The [founder's] brother, Dale Rathke, embezzled nearly $1 million from Acorn and affiliated charitable organizations in 1999 and 2000, Acorn officials said, but a small group of executives decided to keep the information from almost all of the group’s board members and not to alert law enforcement. Dale Rathke remained on Acorn’s payroll until a month ago, when disclosure of his theft by foundations and other donors forced the organization to dismiss him. “We thought it best at the time to protect the organization, as well as to get the funds back into the organization, to deal with it in-house,” said Maude Hurd, president of Acorn. “It was a judgment call at the time, and looking back, people can agree or disagree with it, but we did what we thought was right.” The amount Dale Rathke embezzled, $948,607.50, was carried as a loan on the books of Citizens consulting Inc., which provides bookkeeping, accounting and other financial management services to Acorn and many of its affiliated entities. Wade Rathke said the organization had signed a restitution agreement with his brother in which his family agreed to repay the amount embezzled in exchange for confidentiality.

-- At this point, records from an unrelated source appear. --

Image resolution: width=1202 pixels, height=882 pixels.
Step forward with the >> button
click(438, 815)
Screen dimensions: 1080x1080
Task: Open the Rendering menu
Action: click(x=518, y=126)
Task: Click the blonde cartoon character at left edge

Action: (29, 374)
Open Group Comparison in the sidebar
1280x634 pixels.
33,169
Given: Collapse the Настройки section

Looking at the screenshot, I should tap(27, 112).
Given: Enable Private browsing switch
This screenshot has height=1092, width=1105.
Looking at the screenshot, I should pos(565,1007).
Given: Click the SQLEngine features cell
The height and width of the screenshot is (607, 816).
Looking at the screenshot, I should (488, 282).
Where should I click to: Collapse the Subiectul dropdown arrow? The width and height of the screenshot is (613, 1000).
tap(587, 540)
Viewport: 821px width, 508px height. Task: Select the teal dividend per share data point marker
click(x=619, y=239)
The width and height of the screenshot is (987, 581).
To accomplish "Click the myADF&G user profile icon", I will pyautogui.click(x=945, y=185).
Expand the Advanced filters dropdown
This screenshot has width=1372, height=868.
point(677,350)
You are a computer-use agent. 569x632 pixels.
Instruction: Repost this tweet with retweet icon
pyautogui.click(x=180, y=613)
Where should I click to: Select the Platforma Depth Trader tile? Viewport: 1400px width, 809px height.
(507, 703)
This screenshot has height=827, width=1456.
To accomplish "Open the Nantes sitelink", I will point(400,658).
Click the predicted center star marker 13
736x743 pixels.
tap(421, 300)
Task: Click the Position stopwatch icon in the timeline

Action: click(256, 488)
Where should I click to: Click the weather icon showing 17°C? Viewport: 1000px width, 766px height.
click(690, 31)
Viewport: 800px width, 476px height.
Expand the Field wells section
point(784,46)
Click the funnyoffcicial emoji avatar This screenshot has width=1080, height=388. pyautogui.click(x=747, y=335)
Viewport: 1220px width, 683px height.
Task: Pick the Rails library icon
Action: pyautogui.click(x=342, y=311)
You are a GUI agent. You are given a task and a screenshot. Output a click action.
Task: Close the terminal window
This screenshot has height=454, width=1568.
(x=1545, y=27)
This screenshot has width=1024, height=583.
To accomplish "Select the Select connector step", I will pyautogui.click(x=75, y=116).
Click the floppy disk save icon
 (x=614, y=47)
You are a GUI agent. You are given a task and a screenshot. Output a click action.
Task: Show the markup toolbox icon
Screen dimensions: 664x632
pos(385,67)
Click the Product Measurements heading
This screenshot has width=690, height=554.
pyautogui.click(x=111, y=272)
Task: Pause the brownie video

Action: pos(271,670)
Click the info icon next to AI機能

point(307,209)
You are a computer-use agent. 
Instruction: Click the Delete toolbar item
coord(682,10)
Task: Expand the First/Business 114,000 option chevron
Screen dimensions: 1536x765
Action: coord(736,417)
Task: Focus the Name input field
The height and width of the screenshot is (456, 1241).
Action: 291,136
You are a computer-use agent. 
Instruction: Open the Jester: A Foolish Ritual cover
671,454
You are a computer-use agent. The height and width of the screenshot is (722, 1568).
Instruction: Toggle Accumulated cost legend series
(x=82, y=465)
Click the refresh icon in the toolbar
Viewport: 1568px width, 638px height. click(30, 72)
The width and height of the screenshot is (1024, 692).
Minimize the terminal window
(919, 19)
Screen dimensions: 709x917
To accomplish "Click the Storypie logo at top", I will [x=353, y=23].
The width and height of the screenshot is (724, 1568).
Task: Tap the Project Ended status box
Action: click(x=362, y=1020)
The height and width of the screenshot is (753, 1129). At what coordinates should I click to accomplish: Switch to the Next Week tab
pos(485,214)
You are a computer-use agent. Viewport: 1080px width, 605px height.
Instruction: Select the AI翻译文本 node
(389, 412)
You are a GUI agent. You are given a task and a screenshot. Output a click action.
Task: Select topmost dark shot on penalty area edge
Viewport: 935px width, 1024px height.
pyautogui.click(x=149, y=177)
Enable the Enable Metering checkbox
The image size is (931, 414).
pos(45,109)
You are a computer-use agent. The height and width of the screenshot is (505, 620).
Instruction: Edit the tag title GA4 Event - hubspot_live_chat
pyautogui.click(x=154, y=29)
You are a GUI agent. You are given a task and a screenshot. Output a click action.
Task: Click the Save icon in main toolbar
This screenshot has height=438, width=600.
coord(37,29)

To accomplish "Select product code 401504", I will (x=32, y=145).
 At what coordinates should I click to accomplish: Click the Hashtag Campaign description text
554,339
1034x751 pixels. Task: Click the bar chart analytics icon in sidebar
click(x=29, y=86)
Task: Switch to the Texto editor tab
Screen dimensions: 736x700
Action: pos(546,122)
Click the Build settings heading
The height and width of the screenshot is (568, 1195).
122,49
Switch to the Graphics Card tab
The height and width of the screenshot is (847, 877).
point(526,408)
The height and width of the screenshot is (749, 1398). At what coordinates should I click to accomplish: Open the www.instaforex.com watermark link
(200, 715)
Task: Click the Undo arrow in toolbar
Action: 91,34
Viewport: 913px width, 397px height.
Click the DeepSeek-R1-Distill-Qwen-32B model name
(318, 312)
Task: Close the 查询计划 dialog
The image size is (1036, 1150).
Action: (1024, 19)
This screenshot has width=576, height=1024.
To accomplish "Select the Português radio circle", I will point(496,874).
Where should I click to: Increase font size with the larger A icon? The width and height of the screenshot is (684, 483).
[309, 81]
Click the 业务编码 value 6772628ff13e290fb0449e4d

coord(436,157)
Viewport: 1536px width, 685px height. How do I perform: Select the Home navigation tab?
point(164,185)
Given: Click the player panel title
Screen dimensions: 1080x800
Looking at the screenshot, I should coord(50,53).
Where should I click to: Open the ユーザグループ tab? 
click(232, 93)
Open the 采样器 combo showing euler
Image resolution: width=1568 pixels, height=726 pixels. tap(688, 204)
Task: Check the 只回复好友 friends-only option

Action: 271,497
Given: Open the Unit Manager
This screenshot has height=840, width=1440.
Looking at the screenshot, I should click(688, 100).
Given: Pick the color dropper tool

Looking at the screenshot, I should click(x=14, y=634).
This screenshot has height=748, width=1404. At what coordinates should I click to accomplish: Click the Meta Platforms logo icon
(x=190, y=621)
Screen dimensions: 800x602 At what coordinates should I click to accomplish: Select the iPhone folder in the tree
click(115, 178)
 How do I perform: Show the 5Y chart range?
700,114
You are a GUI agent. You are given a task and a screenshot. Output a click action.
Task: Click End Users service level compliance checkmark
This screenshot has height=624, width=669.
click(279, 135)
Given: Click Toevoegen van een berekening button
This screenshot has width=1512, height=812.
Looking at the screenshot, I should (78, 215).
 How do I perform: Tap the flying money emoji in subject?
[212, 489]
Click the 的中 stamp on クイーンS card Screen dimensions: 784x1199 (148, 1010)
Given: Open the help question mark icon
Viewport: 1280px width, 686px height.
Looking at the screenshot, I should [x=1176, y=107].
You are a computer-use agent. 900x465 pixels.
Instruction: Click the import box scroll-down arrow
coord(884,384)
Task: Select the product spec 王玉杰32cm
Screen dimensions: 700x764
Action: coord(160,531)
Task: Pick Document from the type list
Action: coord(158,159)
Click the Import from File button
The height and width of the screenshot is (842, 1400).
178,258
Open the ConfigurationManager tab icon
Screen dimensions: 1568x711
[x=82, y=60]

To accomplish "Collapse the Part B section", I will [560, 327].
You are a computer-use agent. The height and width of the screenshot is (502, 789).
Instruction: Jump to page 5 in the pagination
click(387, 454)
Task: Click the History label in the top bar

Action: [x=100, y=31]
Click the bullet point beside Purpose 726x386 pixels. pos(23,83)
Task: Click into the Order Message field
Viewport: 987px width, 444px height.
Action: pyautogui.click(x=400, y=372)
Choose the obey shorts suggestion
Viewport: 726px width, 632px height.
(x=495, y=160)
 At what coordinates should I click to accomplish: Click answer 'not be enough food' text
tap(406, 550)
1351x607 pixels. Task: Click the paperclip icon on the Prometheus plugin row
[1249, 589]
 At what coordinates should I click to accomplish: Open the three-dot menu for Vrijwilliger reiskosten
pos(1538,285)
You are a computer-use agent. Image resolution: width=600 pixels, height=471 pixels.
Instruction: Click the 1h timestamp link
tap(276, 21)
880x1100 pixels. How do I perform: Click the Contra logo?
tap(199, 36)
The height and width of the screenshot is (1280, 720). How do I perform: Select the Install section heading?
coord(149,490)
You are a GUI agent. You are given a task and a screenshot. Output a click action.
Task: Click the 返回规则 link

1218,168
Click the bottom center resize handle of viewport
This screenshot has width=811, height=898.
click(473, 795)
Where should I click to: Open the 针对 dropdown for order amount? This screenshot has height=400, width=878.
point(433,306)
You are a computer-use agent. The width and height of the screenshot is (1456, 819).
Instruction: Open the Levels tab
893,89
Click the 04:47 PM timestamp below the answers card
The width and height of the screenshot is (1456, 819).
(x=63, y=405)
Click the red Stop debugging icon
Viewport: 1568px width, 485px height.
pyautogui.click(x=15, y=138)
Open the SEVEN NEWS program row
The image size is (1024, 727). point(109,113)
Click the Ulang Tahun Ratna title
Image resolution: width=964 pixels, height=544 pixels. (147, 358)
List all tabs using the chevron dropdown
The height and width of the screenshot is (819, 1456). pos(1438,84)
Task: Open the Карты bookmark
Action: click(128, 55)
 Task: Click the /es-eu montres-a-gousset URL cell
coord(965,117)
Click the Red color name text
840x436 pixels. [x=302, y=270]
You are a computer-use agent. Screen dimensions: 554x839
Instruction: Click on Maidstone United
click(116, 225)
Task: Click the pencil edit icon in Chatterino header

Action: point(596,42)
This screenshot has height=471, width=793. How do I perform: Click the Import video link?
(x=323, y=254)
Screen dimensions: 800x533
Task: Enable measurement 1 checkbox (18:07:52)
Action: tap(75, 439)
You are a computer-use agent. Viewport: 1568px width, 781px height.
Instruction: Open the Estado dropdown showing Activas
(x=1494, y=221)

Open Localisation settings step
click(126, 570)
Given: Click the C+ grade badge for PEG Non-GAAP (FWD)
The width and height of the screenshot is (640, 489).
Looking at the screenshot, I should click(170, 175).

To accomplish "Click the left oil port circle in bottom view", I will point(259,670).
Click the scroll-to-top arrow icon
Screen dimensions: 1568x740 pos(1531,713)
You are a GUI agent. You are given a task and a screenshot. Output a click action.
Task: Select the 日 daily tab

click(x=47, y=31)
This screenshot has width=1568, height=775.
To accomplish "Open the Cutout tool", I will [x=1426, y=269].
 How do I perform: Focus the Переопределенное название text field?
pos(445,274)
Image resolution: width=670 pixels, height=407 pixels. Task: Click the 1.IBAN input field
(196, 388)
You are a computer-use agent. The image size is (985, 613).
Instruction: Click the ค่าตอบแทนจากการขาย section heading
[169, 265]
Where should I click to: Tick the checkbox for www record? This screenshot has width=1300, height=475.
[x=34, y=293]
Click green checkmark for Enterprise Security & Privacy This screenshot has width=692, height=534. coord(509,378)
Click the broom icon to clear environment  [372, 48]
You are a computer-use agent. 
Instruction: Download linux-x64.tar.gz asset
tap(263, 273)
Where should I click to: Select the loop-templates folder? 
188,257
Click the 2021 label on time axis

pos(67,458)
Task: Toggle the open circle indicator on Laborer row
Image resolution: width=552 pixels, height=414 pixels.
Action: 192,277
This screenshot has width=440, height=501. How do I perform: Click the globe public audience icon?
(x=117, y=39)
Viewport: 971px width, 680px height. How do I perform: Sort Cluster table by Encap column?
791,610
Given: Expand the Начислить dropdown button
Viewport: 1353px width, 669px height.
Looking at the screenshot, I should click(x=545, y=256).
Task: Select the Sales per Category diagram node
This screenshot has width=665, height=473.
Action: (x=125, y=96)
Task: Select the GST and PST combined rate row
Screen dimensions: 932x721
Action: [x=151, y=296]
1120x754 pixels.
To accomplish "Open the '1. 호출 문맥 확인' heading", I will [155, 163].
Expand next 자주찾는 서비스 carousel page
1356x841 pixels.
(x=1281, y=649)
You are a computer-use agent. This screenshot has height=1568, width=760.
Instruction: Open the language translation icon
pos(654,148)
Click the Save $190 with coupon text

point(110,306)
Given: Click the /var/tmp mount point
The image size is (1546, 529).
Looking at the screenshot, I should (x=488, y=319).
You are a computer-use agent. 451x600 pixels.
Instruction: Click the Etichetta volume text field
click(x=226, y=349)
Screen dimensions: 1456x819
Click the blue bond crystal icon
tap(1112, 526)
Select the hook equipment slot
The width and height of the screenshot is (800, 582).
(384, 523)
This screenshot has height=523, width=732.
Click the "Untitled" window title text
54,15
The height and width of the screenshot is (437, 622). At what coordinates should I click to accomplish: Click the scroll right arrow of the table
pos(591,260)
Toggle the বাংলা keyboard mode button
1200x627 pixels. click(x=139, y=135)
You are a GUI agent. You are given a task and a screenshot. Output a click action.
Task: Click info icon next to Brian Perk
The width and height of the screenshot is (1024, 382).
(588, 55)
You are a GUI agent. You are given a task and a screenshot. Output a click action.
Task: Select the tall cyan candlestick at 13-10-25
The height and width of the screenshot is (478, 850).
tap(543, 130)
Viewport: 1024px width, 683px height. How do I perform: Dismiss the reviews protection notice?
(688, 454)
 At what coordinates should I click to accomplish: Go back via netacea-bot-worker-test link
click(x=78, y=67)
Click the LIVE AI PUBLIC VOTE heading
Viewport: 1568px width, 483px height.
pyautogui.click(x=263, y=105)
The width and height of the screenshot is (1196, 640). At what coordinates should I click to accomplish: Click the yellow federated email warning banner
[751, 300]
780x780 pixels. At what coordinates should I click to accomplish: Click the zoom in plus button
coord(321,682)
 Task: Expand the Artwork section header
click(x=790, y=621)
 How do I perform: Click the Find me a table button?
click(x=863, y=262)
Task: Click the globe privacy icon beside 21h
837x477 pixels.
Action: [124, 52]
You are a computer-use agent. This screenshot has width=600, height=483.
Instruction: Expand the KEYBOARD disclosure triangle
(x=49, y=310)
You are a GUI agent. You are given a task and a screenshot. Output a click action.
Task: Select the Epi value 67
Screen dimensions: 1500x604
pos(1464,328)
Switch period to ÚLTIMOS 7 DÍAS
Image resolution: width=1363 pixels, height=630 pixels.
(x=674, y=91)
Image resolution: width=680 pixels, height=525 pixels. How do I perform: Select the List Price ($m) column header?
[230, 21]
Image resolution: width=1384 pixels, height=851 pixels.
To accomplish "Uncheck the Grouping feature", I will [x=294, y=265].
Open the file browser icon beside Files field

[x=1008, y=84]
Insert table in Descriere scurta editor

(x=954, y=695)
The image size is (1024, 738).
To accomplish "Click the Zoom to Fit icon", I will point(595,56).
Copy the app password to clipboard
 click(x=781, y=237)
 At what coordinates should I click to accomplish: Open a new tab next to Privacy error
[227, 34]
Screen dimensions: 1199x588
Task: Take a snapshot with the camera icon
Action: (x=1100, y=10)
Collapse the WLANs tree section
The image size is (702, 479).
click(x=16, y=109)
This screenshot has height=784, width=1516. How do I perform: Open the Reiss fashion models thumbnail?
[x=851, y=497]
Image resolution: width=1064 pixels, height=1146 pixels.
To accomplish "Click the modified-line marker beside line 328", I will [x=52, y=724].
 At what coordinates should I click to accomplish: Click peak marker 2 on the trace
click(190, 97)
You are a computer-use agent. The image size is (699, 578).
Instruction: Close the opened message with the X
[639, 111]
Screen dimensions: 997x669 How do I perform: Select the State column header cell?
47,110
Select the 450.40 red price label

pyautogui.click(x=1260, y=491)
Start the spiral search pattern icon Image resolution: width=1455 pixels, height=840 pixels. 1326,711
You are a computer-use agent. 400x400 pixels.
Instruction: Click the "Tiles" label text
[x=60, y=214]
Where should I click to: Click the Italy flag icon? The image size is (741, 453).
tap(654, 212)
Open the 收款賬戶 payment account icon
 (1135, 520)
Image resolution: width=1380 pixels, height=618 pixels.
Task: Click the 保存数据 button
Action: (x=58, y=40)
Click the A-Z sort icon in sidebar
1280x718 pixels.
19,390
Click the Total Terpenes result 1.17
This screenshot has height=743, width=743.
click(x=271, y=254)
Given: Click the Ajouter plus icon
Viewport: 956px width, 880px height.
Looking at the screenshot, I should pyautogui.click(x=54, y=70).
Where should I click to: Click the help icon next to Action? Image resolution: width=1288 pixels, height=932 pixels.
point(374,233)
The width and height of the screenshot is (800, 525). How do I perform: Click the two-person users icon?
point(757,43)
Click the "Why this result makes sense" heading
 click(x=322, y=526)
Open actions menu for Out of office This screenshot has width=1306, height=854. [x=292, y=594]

Hmmmm. I wonder what the accounting firm's exposure is, and to whom, from its cooperation. Clearly the decision whether to report the matter to law enforcement is the board's so the "small group of executives" messed up from the start. They should and had an obligation to inform the board and let the board decide how to proceed. This points to another consequence of insider bad behavior (at least at sub-board level). If I had been on or advised someone on that board, I would probably consider or advise stepping down immediately and perhaps indignantly (though not necessarily loudly) with a CYA letter. The other significant point to be made about this case is that the "embezzlement" occured eight years before it came to light, suggesting that the "disclose, disclose, disclose" rule is most prudent because bad things will eventually come out. Here is how the second organization handled the problem. Notice the concern voiced regarding the effect on the donor and volunteer community:
Officials at Points of Light began looking into complaints about a store the organization operated on eBay and by late June had discovered what its president and chief executive, Michelle Nunn, called “abnormalities” in the business practices of an independent contractor hired to run the store, which did a brisk business auctioning travel packages and items donated to the organization. The travel auctions were stopped immediately, Ms. Nunn said, and the store was shut down a short time later. Points of Light also posted a statement on its Web site last weekend about the problems and contacted the United States Attorney’s Office in Washington, as well as people who had bought the travel packages. Two people who have been involved in the internal investigation at Points of Light, who spoke on the condition of anonymity because it is incomplete, said it appeared that Maria Herrmann, a former Points of Light fund-raiser who was hired as an independent contractor to manage the eBay store operation, may have been auctioning off bogus trip packages. Ms. Herrmann did not respond to a message left at her home on Tuesday, and phone and e-mail messages to the office were answered by automated responses from the service Points of Light has hired to process reimbursement applications for the packages. The organization is making good on trips scheduled through next Tuesday, Ms. Nunn said, and hopes to repay consumers for the rest of the packages that were sold. She said Points of Light began alerting donors last week about the problem, and some have agreed to help it repay customers who bought the packages. Ms. Nunn also said she did not know how much the group would lose. “Our hope is that this is an isolated event, and that the actions of what we believe to be a single individual at this point doesn’t jeopardize the work of millions of volunteers,” she said.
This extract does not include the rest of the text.